Start of Block

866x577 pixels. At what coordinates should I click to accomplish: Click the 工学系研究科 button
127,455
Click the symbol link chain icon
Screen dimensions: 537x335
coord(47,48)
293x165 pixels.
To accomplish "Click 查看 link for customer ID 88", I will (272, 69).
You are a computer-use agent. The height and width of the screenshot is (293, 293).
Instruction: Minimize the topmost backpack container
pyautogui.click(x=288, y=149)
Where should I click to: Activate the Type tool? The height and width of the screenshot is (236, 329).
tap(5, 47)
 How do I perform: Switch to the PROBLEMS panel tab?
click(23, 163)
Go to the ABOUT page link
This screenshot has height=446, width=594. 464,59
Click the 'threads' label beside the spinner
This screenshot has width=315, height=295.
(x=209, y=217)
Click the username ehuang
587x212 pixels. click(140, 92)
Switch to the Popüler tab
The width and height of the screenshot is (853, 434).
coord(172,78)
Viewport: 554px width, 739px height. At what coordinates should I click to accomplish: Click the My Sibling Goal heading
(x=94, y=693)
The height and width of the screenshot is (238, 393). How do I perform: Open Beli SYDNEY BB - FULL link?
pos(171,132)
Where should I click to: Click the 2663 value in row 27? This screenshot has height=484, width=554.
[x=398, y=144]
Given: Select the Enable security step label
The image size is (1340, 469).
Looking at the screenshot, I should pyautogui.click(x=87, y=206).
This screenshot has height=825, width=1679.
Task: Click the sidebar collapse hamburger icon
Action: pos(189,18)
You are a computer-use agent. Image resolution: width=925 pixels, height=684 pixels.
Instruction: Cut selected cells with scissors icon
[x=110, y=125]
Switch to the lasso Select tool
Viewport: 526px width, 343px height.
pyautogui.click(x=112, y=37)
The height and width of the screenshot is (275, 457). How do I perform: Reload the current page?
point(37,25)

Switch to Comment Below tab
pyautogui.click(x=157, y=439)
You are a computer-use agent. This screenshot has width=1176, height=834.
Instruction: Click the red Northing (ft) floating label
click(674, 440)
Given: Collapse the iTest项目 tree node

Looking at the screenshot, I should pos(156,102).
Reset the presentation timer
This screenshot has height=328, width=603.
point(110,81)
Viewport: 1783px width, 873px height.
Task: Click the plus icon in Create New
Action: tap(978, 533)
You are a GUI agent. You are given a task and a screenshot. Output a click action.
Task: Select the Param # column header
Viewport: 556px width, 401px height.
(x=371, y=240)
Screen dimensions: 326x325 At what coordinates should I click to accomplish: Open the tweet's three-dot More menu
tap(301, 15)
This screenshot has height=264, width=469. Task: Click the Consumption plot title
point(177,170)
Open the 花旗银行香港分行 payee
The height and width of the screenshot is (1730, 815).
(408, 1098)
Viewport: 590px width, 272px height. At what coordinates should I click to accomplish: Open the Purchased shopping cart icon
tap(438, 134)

End of Block

(INSTRUCTIONS TO FOLLOW):
Copy out each line of the data containing the string "agent".

(ANSWER SPACE):
You are a computer-use agent. The height and width of the screenshot is (293, 293).
You are a computer-use agent. Image resolution: width=925 pixels, height=684 pixels.
You are a computer-use agent. This screenshot has width=1176, height=834.
You are a GUI agent. You are given a task and a screenshot. Output a click action.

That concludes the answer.